(formerly WN6PNB, 1965)
In my own case the novice exam was administered at Scott Radio Supply in Long Beach. A few weeks later, in May, 1965, WN6PNB arrived. My electronics instructor in High School, Mr. McClenathan, gave me a Hammarlund SuperPro receiver (war surplus). I found a schematic of it at the main library in downtown Long Beach, determined its power requirements, and built a power supply for it. My transmitter was built from the 1964 ARRL handbook; 75 watts using a 6DQ5. Over 90% of the components came from an old TV that I canibalized; meters, chassis, crystal & socket, etc. had to be purchased.
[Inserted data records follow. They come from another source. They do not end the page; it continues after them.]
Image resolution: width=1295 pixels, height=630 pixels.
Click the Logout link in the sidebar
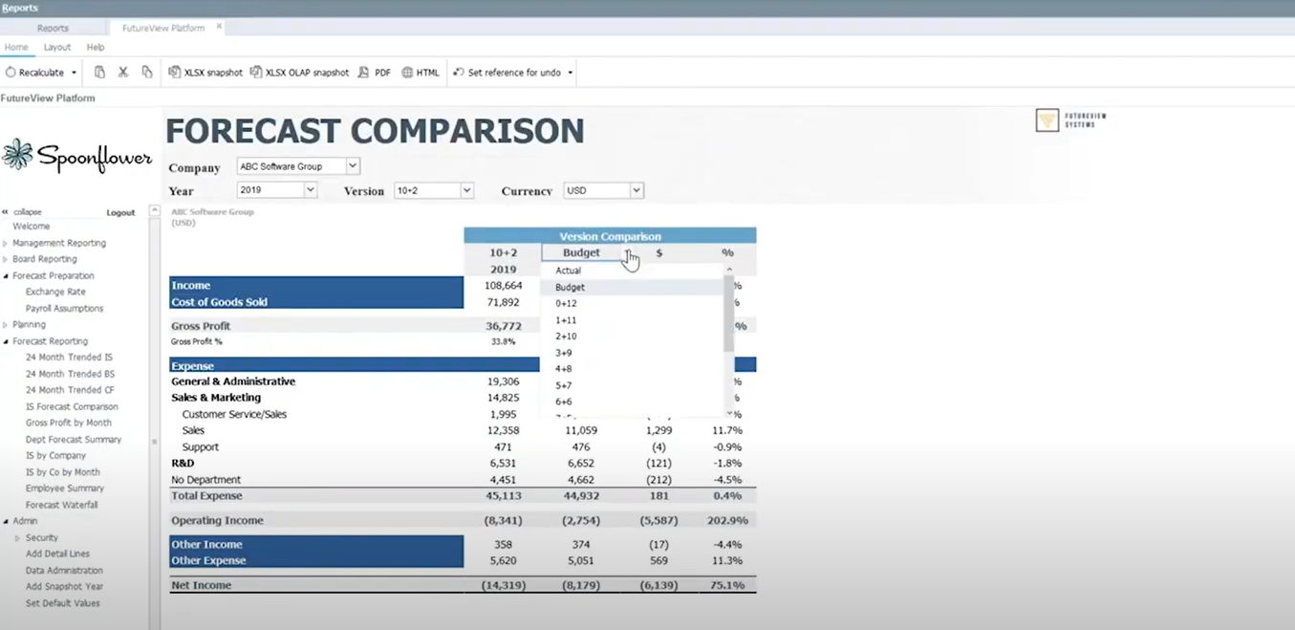pos(119,211)
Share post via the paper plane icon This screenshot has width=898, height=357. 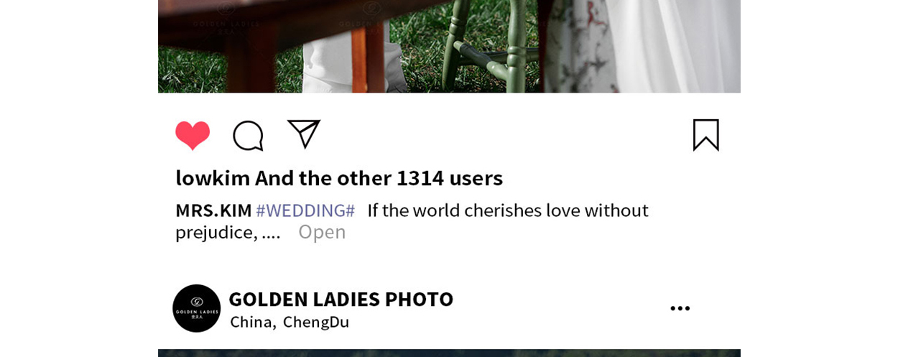(x=304, y=134)
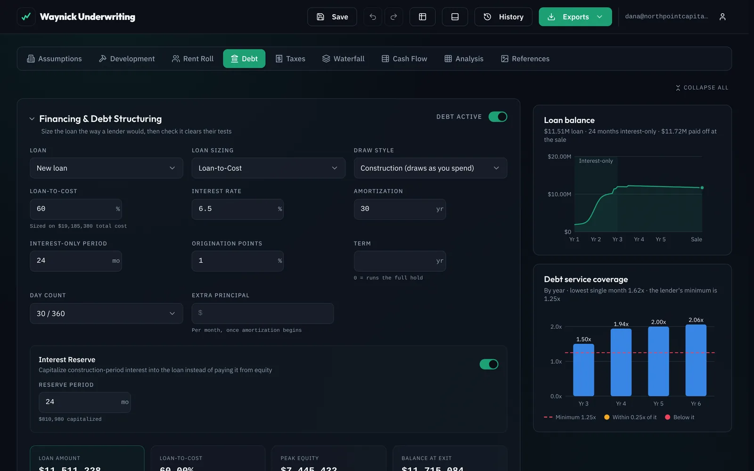This screenshot has width=754, height=471.
Task: Open the Loan type dropdown
Action: pyautogui.click(x=107, y=168)
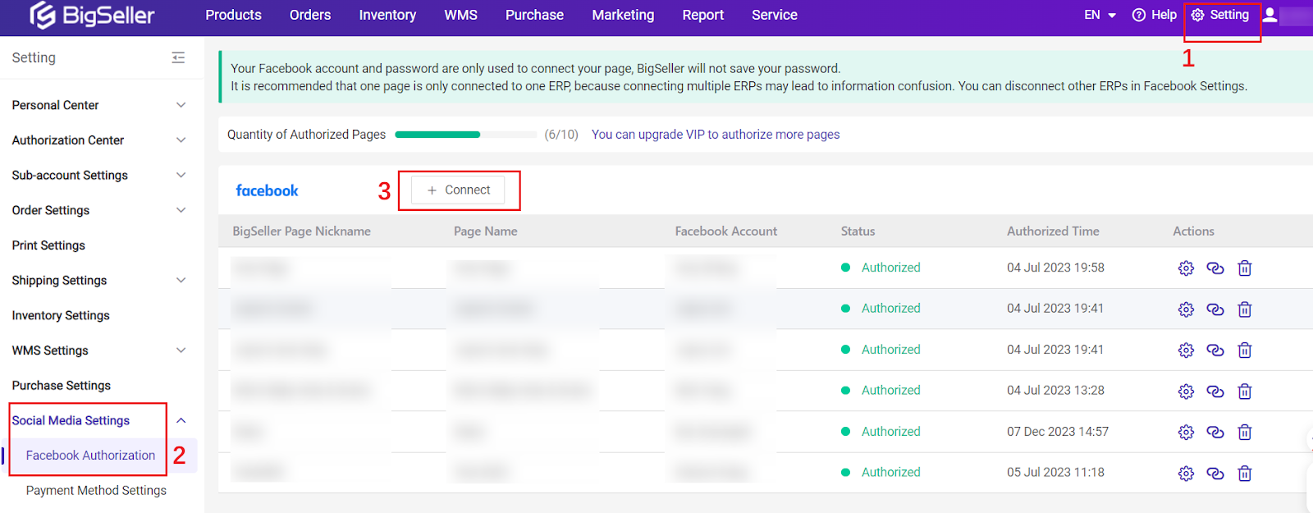Open the Orders menu
The height and width of the screenshot is (513, 1313).
tap(310, 15)

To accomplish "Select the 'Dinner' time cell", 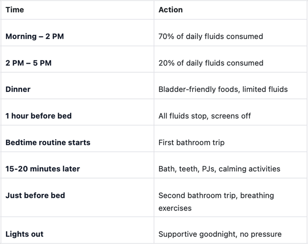I will tap(18, 90).
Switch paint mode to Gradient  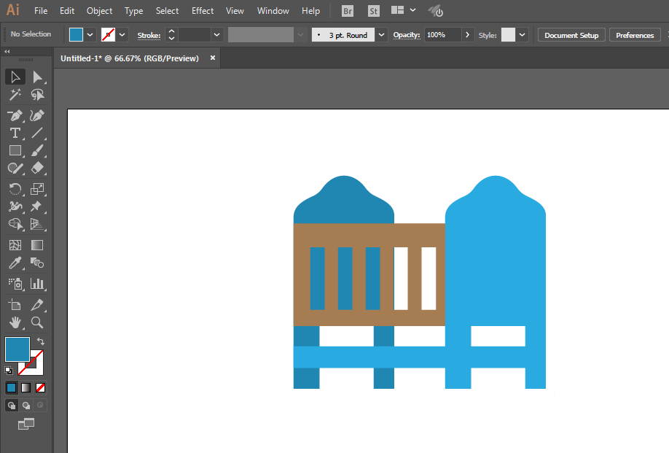pos(26,387)
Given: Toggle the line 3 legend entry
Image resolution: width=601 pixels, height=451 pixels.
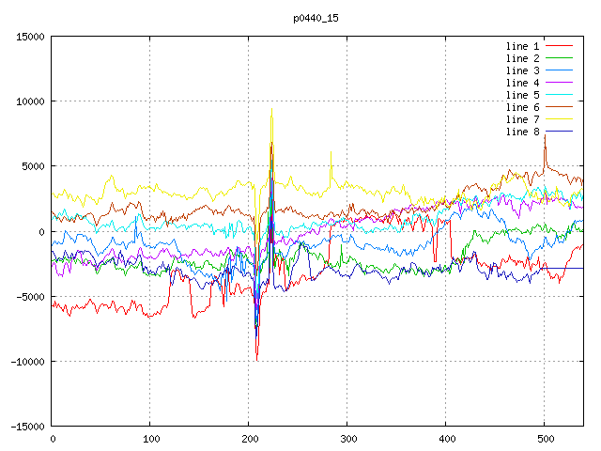Looking at the screenshot, I should click(x=522, y=70).
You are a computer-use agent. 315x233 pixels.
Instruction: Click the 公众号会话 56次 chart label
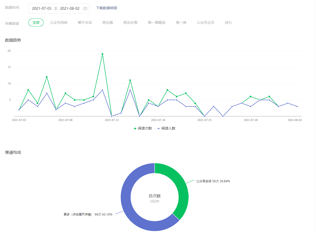click(x=213, y=181)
I was a novice three months before I passed the general exam. In that time I worked 25 states and a very few countries. Then with a pair of 813s from my instructor I built a 1-kW amplifier (another handbook design) with parts mostly from J.J. Glass surplus. So I had a crystal-controlled kW for some months (usually 7010 or 14020 kHz).
In those days most TV repairmen were hams. If you dropped by a broadcast station the chief engineer and many of the technicians were amateurs. Ditto for electronics instructors. So there was a large support group around available for ideas, technical advice, etc.
In my senior year I built the Heathkit SB-300 receiver and SB-400 transmitter. Then I gave the SuperPro back to my instructor. When I built a 4CX1000A linear amplifier I gave the 813s back also.